This is the environment I’m running in:
- CUDA 10.1
- Python 3.7
- Titan X
- Pytorch 1.5.1
The network used to work normally, but after I added a method in my model to compute graph normalizations, this error starts to happen.
The error tracing with CUDA_LAUNCH_BLOCKING=1 gives:’
Traceback (most recent call last):----------------------------------| 0.1% Training epoch 0;
File "main.py", line 201, in <module>
cross_validation_with_val_set(model, params)
File "/afs/ece.cmu.edu/usr/xujinl/CSD/train_eval.py", line 110, in cross_validation_with_val_set
epoch_index=epoch-1, params=params, writer=writer)
File "/afs/ece.cmu.edu/usr/xujinl/CSD/train_eval.py", line 209, in train_test_eval
train_acc, train_loss = train(model, loaders['train'], opt, params)
File "/afs/ece.cmu.edu/usr/xujinl/CSD/train_eval.py", line 250, in train
return run_windowed_model(model, loader, opt, params)
File "/afs/ece.cmu.edu/usr/xujinl/CSD/train_eval.py", line 343, in run_windowed_model
out = model(x_curr)
File "/afs/ece.cmu.edu/usr/xujinl/anaconda3/envs/CSD/lib/python3.7/site-packages/torch/nn/modules/module.py", line 550, in __call__
result = self.forward(*input, **kwargs)
File "/afs/ece.cmu.edu/usr/xujinl/CSD/modules/nets/linear.py", line 12, in forward
x = self.MLP(x)
File "/afs/ece.cmu.edu/usr/xujinl/anaconda3/envs/CSD/lib/python3.7/site-packages/torch/nn/modules/module.py", line 550, in __call__
result = self.forward(*input, **kwargs)
File "/afs/ece.cmu.edu/usr/xujinl/CSD/modules/nets/linear.py", line 38, in forward
x = F.dropout(F.relu(self.bn1(self.lin1(x))),p=self.dropout,training=self.training)
File "/afs/ece.cmu.edu/usr/xujinl/anaconda3/envs/CSD/lib/python3.7/site-packages/torch/nn/modules/module.py", line 550, in __call__
result = self.forward(*input, **kwargs)
File "/afs/ece.cmu.edu/usr/xujinl/anaconda3/envs/CSD/lib/python3.7/site-packages/torch/nn/modules/linear.py", line 87, in forward
return F.linear(input, self.weight, self.bias)

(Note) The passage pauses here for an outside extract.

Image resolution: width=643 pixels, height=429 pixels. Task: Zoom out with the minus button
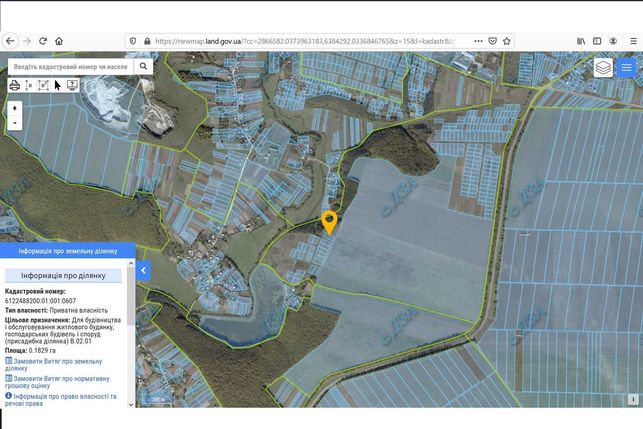[15, 123]
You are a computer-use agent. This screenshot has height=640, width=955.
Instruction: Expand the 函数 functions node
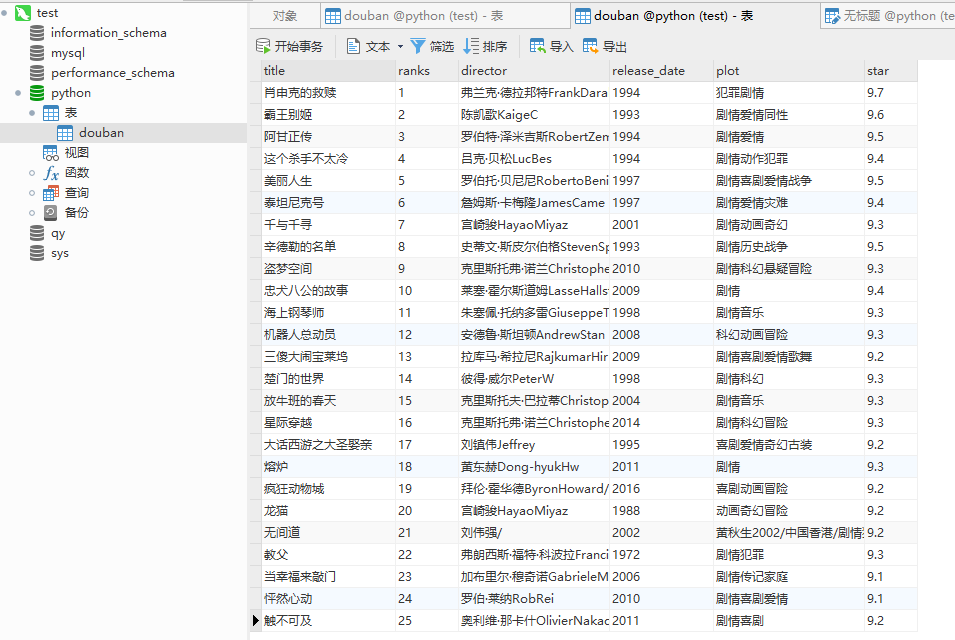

File "/afs/ece.cmu.edu/usr/xujinl/anaconda3/envs/CSD/lib/python3.7/site-packages/torch/nn/functional.py", line 1610, in linear
ret = torch.addmm(bias, input, weight.t())
RuntimeError: CUDA error: CUBLAS_STATUS_NOT_INITIALIZED when calling `cublasCreate(handle)`
What might be possible causes? Thank youl.